Pink and flesh colors absorb him and abstraction has not overtaken figurative subjects completely as can be seen in "Seated Figure (Classic Male)," a 1941-1943 work that Picasso would be proud of.  It is ghostly but very substantial and the ethereal figure facing a different direction suggests an alternate visual complexity.


"Figure," by Willem  de Kooning, oil on masonite, 19 1/2 by 16 1/8 inches, Bettina and Donald L. Bryant Jr., 1944

De Kooning's take on a Renaissance portrait of a seated woman, shown above, transfers the rich, detailed fabric into soft compartmentalized engines of luscious color.  Color is very important to de Kooning, often having a life of its own apart from the composition's intent.


"Untitled," by Willem de Kooning, oil on paper, 23 by 29 inches circa 1945, private collection U.S.A.

In the 1945 untitled work shown above, de Kooning narrows his palette and begins to be fascinated by "outlines."  The green rectangle in the center and the brief "hint" of red animate the otherwise earthiness of this composition whose few curves "populate" it.

"Pink Angels"

"Pink Angels," by Willem de Kooning, oil and charcoal on canvas, 52 by 40 inches,  circa 1945, Frederick R. Weisman Art Foundation, Los Angeles

All of these aesthetic considerations come wonderfully together in "Pink Angeles," shown above.  This work, circa 1945, shows Surrealist aesthetics in the totemic iconography of Tanguy and  Matta but de Kooning's pentimenti gives it greater dimension and "excitement."

"Judgment Day"

"Judgment Day," by Willem de Kooning, oil and charcoal on paper 22 1/8 by  28 1/2 inches, 1946, Metropolitan Museum of Art from the collection of Thomas  B. Hess, gift of the heirs of Thomas B. Hess

In the 1946 "Judgment Day," shown above, de Kooning energizes the composition with more component and colors with an electrifying saturation.

"Untitled (Two Women)"

"Untitled (Two Women)," by Willem de Kooning, oil on paper, 20 by 16 inches, 1947, Collection Samuel and Ronnie Heyman

By 1947, de Kooning liberates his very fine composition in "Untitled (Two Women)" from a drab palette dominated by pale browns and pinks to bright whites, strong yellows and blues and oranges and turquoises and his "outlines" now take on recognizable breasts and female forms.

"Pink Lady"

"Pink Lady," by Willem de Kooning, oil and charcoal on paper on fiberboard, 18 1/2 inches square, circa 1948, Collection Ambassador and Mrs.
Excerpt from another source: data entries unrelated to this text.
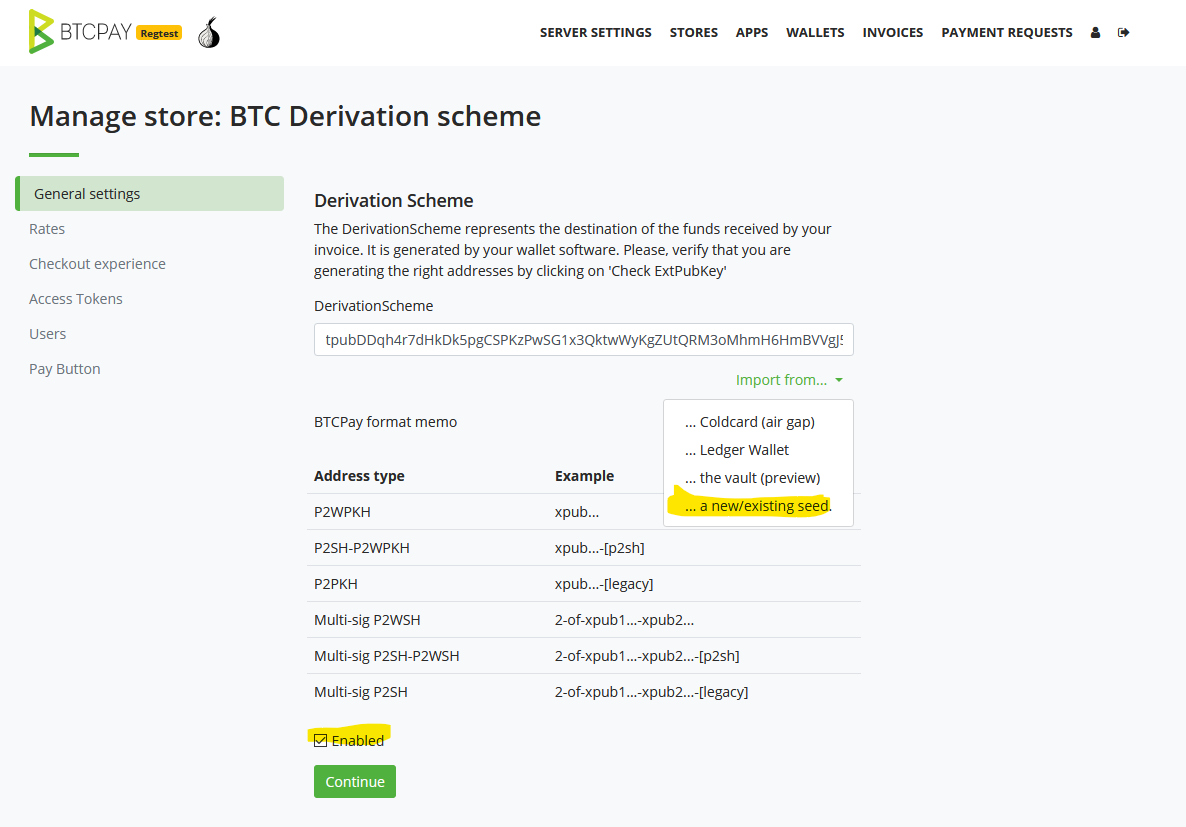Click the DerivationScheme input field

click(x=583, y=340)
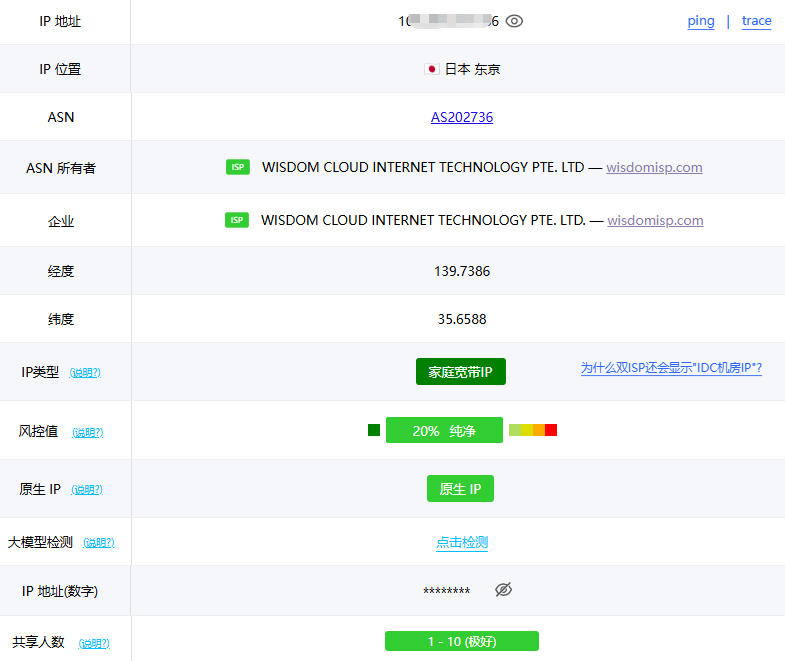Open the ping link
Screen dimensions: 785x661
(701, 21)
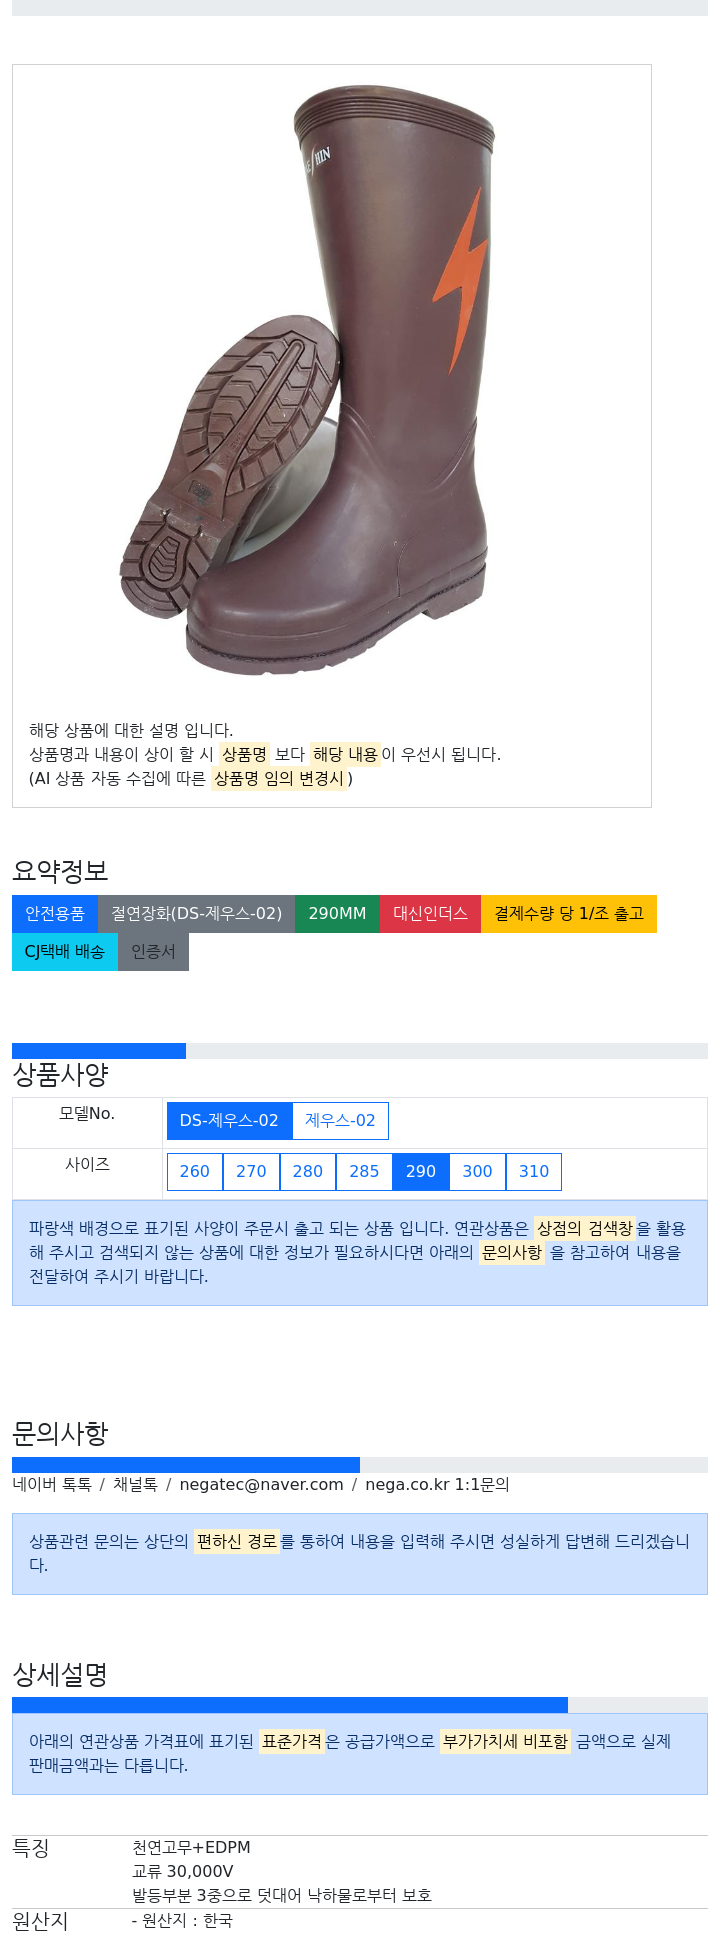Choose size 285
The width and height of the screenshot is (720, 1941).
(x=364, y=1172)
Donald Blinken, New York

In "Pink Lady," de Kooning "deconstructs" much of the "clarity" of "Untitled (Two Women)" and fades away the "yellow" to jumble the seated woman who remains recognizable but is clearly now askew in front of an almost "scientific" background that needs not be deciphered.


"Mailbox, oil, enamel, and charcoal on paper on composition board, 23 1/8 by 30 inches, Bettin and Donald L. Bryant Jr., 1948

In "Mailbox," a 1948 work, de Kooning remove most of the color, leaving an undecipherable jumble of outlined white elements with a few smudges of orange, red, yellow and pale blue and a great deal of pedimenti.


"Untitled," by Willem de Kooning, oil and enamel on paper mounted on composition board, The Art Institute of Chicago, gift from the Mary and Earle Ludgin Collection, 1948-9

In 1948, he creates a stunning series of white outlines against black backgrounds that are full of energy and are very painterly.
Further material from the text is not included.